DOOR 1: 1,2,3... YOUR LIFE BELONGS TO ME

8 0 0
                                    

Baltimore 1978.

The pump regulated his breathing, almost in sync with the split-leaves of the alarm-clock, life companions alongside the yellowish round metal panel filled with rubber, which locked him from the neck down, flat, inside an iron lung.

The mirror above his face granted full view of the bedroom, but Jerry preferred the maps from around the world, his father had hung on the walls.

Thru a pane of square glasses he saw a bluebird on an oak tree, which in twenty years had outgrown his immobility and the main frame of the window. The plumage's dim color entailed a female, he thought, although bluebirds were not common in Baltimore.

After sunset, the bird flew away, leaving him asleep, whilst the whispery wind pushed the rain against the glass.

Three minutes passed midnight, a ray of moonlight found its way over two small hands massaging Jerry's forehead.

"Thanks mom," he murmured, half asleep. "Every night, I look forward to this moment."

The fingers moved to the back of the head, gently rubbing it, when suddenly, pulled Jerry's hair. He tried to open his eyes, but the eyelids didn't move. Heavy breathing landed over his face, and a smell of smoke and garlic entered the nostrils, down the stomach. The machine pushed the chest, intensifying the congestion of the esophagus and causing a regurgitation, which the supine position and the two hands holding the head still made impossible to cough out.

The hands released his head, and he sensed air back in the lungs. He kept his eyes shut, pretending to be in the middle of a bad dream. When he opened them, he saw a bald Dwarf with black gums, hanging from the mirror, upside down over his head.

"I will steal your breath and kill you little by little," the Dwarf giggled, his lips trembling with resentment. "By dawn, your soul will be mine, and your body stiff as a tombstone, even more than what you got used to," the creature threatened, cursing through missing teeth and laughing at Jerry's impossibility to move.

The gruesome midget's skin turned into red fire, his eyes blackened, matching the color of the mouth, in the shape of a skull.

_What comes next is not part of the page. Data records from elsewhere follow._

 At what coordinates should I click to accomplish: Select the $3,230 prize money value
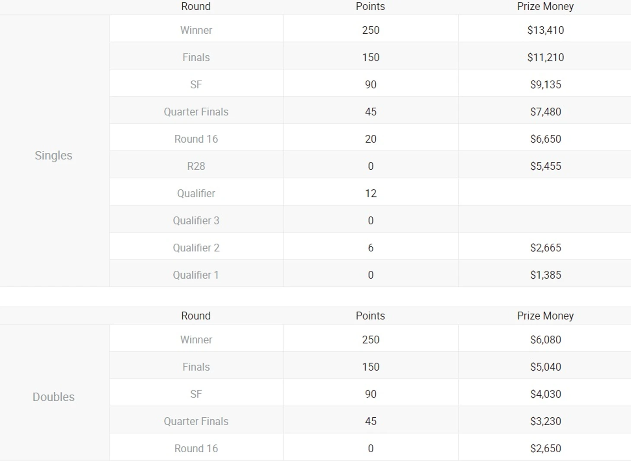point(545,422)
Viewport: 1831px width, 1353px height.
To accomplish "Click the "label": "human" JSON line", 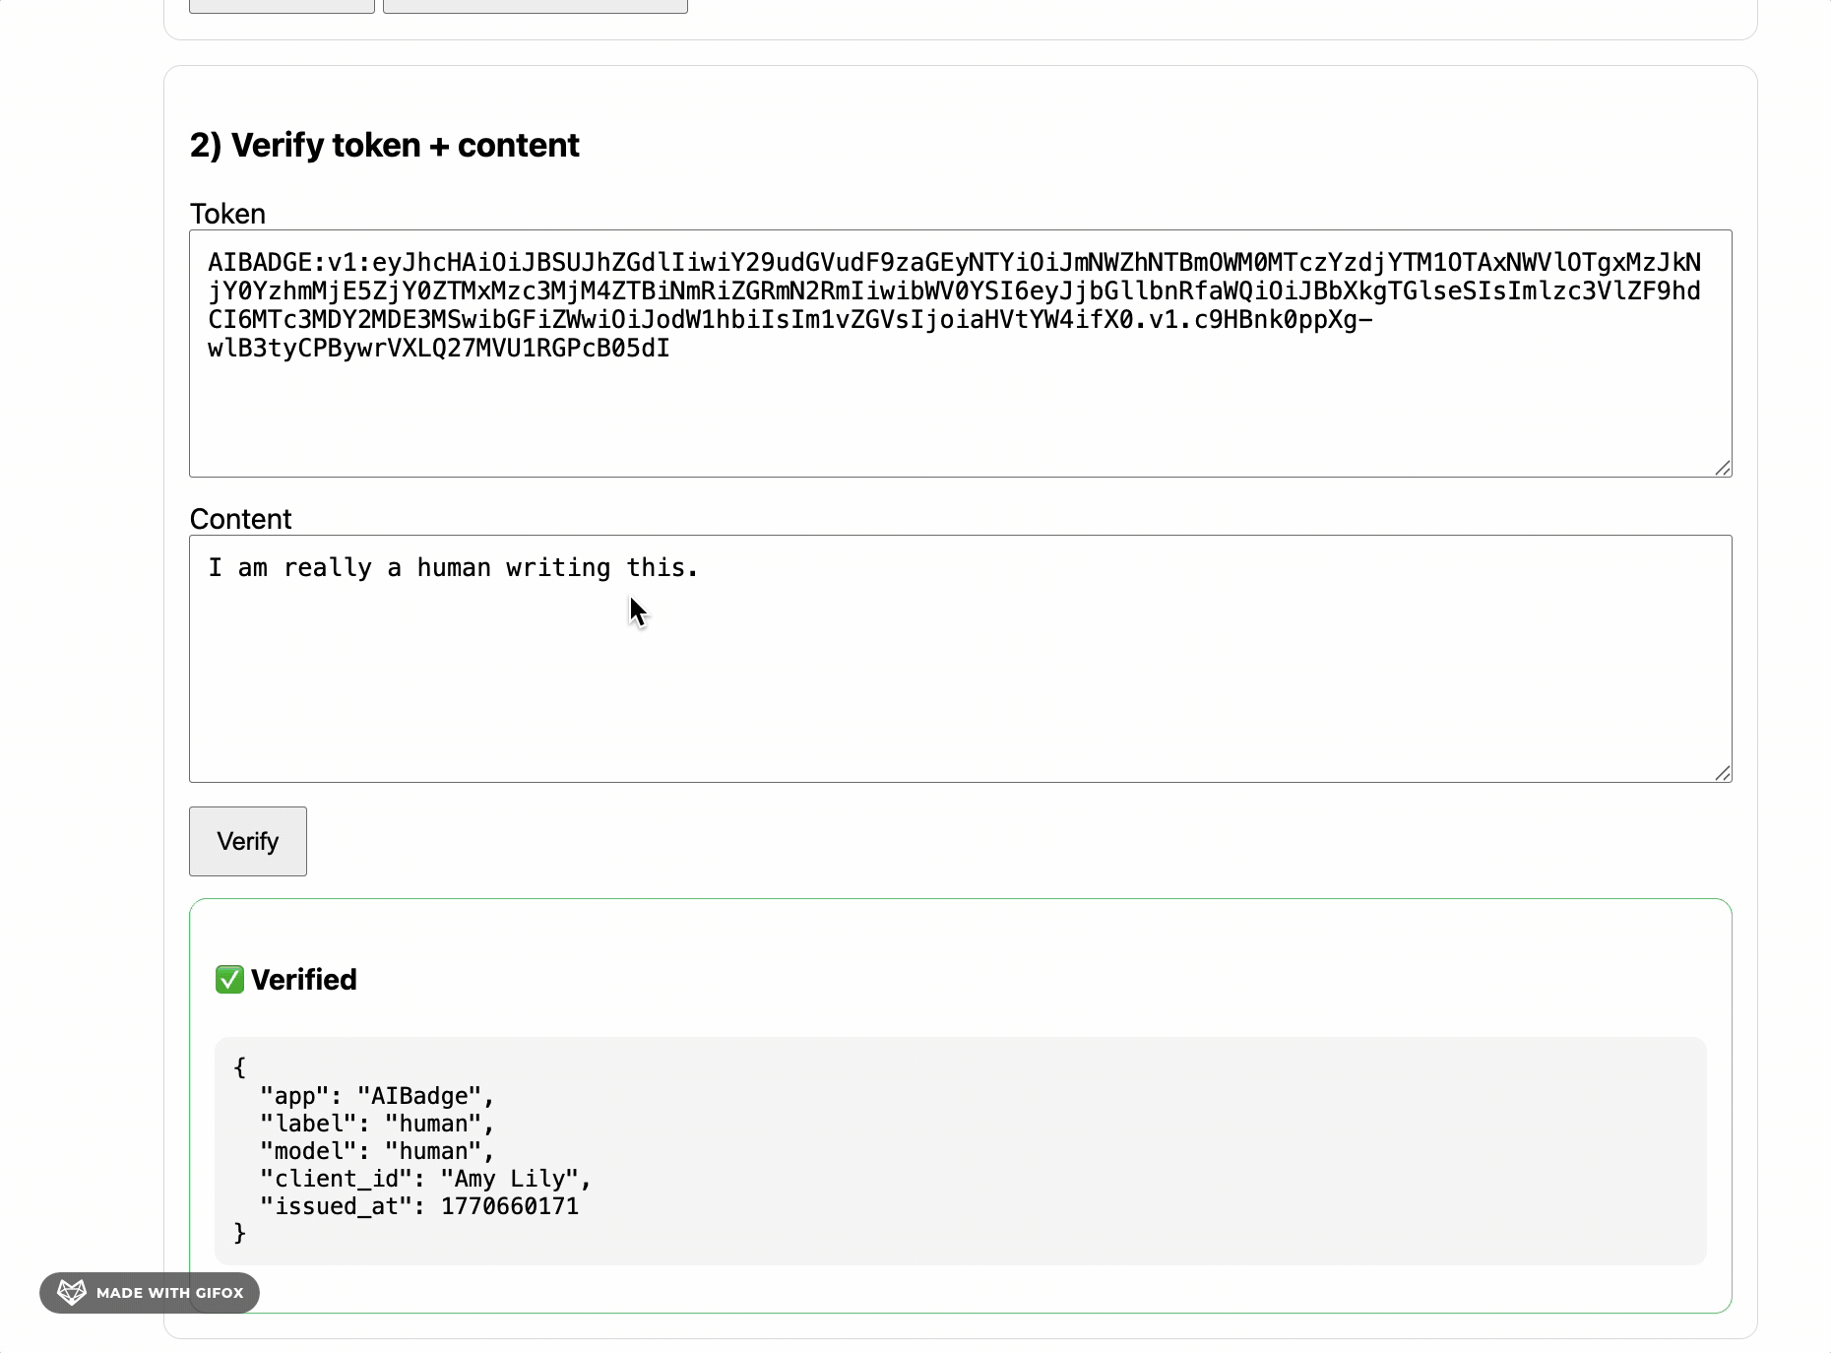I will coord(377,1124).
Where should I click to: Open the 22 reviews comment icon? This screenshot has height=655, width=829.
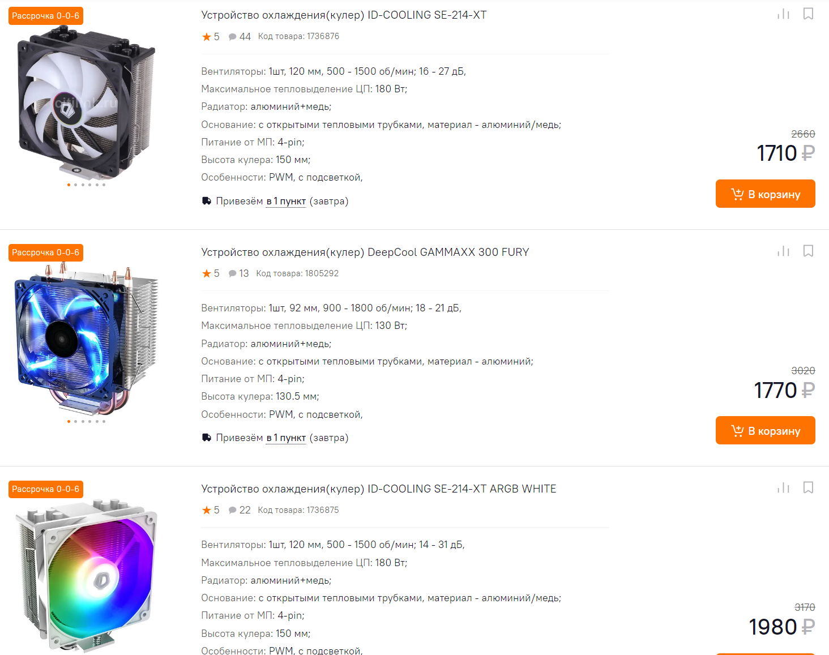tap(232, 510)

An evil laugh echoed, and Jerry was left alone, in the middle of the room, inside the pumping machine, immobilized.

Out of the window, a crow flew over the oak tree, tweeting Schubert's Ave Maria, revised as a ridiculing dirge at his expense; until the bluebird returned, forced the crow to leave, and reprised the melody in its classical version.

Jerry felt blood running through the veins, his muscles reinvigorated, and he began breathing without having to follow the pace of the pump. The bluebird's eyes, locked on him, had become a pair of woman's eyes, whose glance cracked the machine and crushed the metal into pieces in a matter of seconds, providing Jerry an unprecedented strength and a compelling craving to move.

His bare feet touched the carpeted floor, and he realized he was at least 6.2 foot tall. Looking at everything from a vertical angle was more destabilizing than the actual lack of balance on his feet. His muscles were well defined throughout the body, under a pajama of the Houston Oilers the team had given to him as a gift, a few months earlier.

The team's chaplain, Father Luigi Contini, a longtime family friend, used to pay frequent visits to Jerry and his family every time he was on the East coast. That year, the Oilers played against the Colts a charity off season away game, and Father Contini thought it was a terrific opportunity to salute Jerry.

Jerry himself had grown some sort of stardom status and was often featured in the local and national news because many organizations favored being associated with him.